• [Problem to work on] Set all the entries down again, unaltered.

• [Given records]

==============================

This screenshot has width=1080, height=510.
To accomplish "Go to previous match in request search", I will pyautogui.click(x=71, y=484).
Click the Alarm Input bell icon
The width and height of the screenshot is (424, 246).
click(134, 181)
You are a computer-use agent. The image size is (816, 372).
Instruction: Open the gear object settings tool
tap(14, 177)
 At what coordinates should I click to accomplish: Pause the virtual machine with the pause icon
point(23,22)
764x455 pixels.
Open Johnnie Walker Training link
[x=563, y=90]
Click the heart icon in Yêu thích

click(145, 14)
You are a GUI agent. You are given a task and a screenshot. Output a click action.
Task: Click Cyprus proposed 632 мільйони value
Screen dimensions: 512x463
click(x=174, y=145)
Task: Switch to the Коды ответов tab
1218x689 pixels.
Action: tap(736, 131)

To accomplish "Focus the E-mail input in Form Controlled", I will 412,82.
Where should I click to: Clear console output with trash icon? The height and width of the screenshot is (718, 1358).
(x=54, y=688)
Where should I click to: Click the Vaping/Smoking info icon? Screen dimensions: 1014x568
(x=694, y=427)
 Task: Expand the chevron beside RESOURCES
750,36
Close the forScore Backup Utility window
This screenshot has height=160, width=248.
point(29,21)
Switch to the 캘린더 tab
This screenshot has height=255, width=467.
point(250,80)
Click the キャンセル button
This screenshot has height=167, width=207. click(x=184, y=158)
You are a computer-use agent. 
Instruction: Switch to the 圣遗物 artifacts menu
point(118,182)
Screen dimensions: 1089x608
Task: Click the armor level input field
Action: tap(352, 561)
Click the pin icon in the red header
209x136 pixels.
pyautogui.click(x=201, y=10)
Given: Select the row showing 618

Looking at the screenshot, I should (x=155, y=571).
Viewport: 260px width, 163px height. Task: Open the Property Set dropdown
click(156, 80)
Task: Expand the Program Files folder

==============================

• [Written answer]
This screenshot has width=1080, height=510.
To accomplish "Go to previous match in request search", I will pyautogui.click(x=71, y=484).
Click the Alarm Input bell icon
The width and height of the screenshot is (424, 246).
click(134, 181)
You are a computer-use agent. The image size is (816, 372).
Instruction: Open the gear object settings tool
tap(14, 177)
 At what coordinates should I click to accomplish: Pause the virtual machine with the pause icon
point(23,22)
764x455 pixels.
Open Johnnie Walker Training link
[x=563, y=90]
Click the heart icon in Yêu thích

click(145, 14)
You are a GUI agent. You are given a task and a screenshot. Output a click action.
Task: Click Cyprus proposed 632 мільйони value
Screen dimensions: 512x463
click(x=174, y=145)
Task: Switch to the Коды ответов tab
1218x689 pixels.
Action: tap(736, 131)

To accomplish "Focus the E-mail input in Form Controlled", I will 412,82.
Where should I click to: Clear console output with trash icon? The height and width of the screenshot is (718, 1358).
(x=54, y=688)
Where should I click to: Click the Vaping/Smoking info icon? Screen dimensions: 1014x568
(x=694, y=427)
 Task: Expand the chevron beside RESOURCES
750,36
Close the forScore Backup Utility window
This screenshot has height=160, width=248.
point(29,21)
Switch to the 캘린더 tab
This screenshot has height=255, width=467.
point(250,80)
Click the キャンセル button
This screenshot has height=167, width=207. click(x=184, y=158)
You are a computer-use agent. 
Instruction: Switch to the 圣遗物 artifacts menu
point(118,182)
Screen dimensions: 1089x608
Task: Click the armor level input field
Action: tap(352, 561)
Click the pin icon in the red header
209x136 pixels.
pyautogui.click(x=201, y=10)
Given: Select the row showing 618

Looking at the screenshot, I should (x=155, y=571).
Viewport: 260px width, 163px height. Task: Open the Property Set dropdown
click(156, 80)
Task: Expand the Program Files folder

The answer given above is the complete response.